Excerpted data >>
>>>>
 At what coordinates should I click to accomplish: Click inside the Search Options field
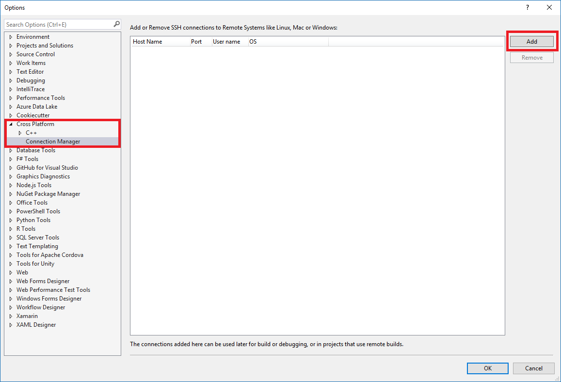point(58,24)
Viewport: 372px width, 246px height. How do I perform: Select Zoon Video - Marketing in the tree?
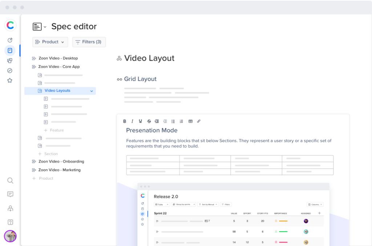pyautogui.click(x=59, y=170)
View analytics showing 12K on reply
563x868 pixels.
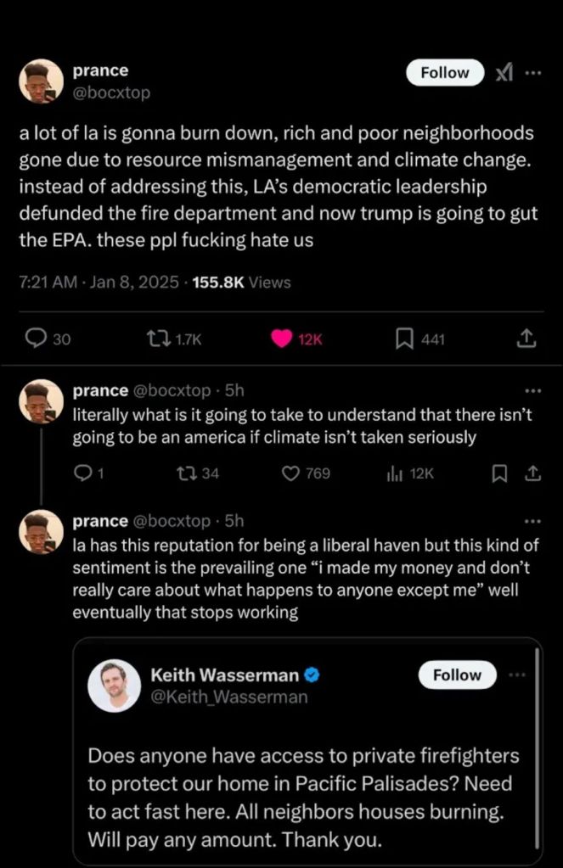[x=396, y=473]
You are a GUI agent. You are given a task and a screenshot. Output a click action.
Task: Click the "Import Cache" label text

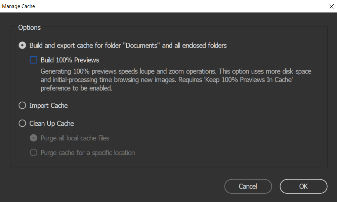48,106
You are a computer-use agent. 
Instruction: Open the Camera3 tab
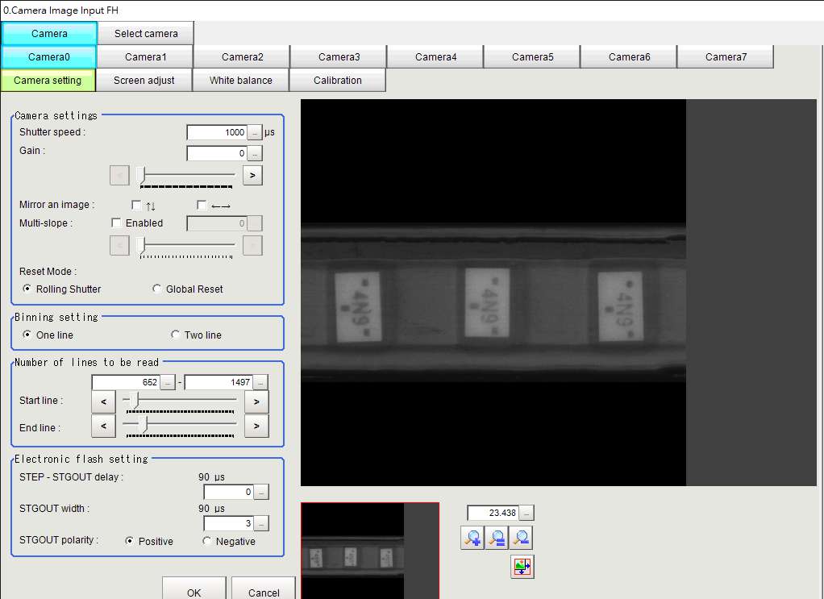[x=339, y=56]
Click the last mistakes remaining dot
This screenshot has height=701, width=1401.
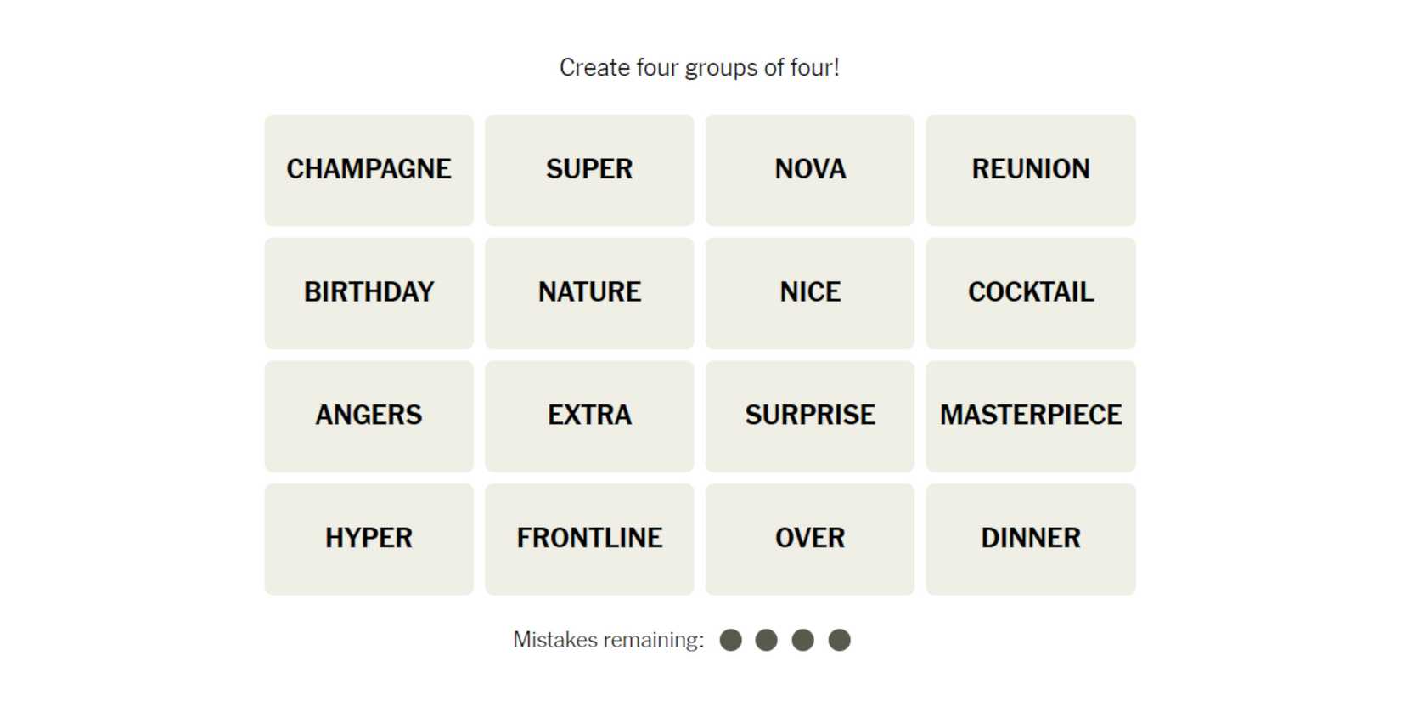pyautogui.click(x=839, y=640)
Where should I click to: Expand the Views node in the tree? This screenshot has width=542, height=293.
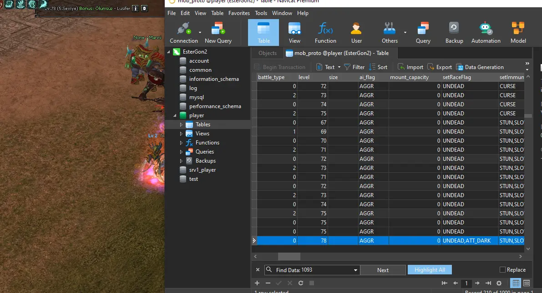(181, 134)
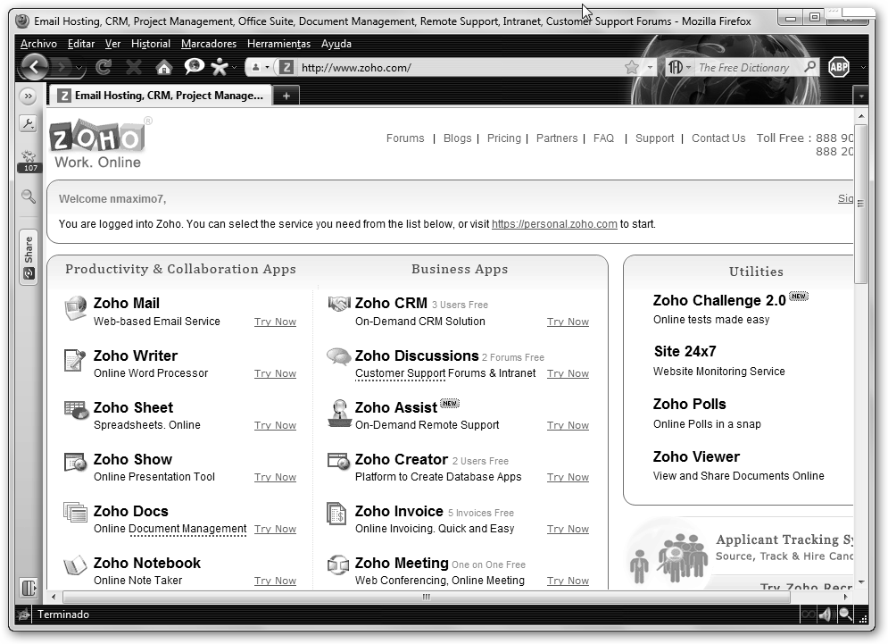Toggle the sidebar panel icon at bottom-left
The width and height of the screenshot is (888, 644).
coord(29,588)
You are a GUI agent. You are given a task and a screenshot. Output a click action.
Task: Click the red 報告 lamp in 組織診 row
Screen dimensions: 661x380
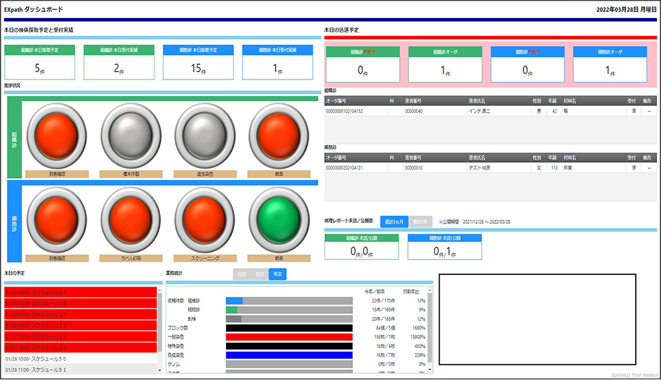click(x=279, y=136)
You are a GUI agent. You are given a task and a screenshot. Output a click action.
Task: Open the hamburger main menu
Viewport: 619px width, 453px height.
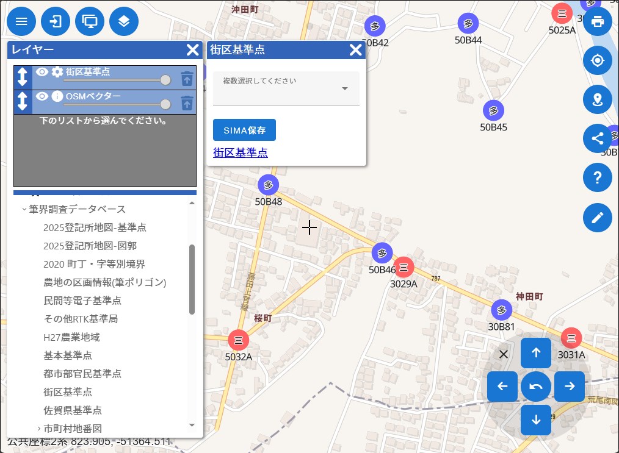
<<<<
Any picture found in the records stays out, while everything else is copied exactly.

Worked solution >>
 At what coordinates should I click to accomplish: Click inside the Search Options field
point(58,24)
Viewport: 372px width, 246px height. How do I perform: Select Zoon Video - Marketing in the tree?
pyautogui.click(x=59, y=170)
View analytics showing 12K on reply
563x868 pixels.
[x=396, y=473]
You are a GUI agent. You are given a task and a screenshot. Output a click action.
Task: Click the "Import Cache" label text

48,106
You are a computer-use agent. 
Instruction: Open the Camera3 tab
[x=339, y=56]
Click the last mistakes remaining dot
This screenshot has height=701, width=1401.
pyautogui.click(x=839, y=640)
Where should I click to: Expand the Views node in the tree? This screenshot has width=542, height=293.
(181, 134)
Toggle the sidebar panel icon at bottom-left
The width and height of the screenshot is (888, 644).
coord(29,588)
You are a GUI agent. You are given a task and a screenshot. Output a click action.
Task: Click the red 報告 lamp in 組織診 row
Screen dimensions: 661x380
click(x=279, y=136)
You are a GUI agent. You are given a task and a screenshot. Output a click action.
Task: Open the hamburger main menu
Viewport: 619px width, 453px height.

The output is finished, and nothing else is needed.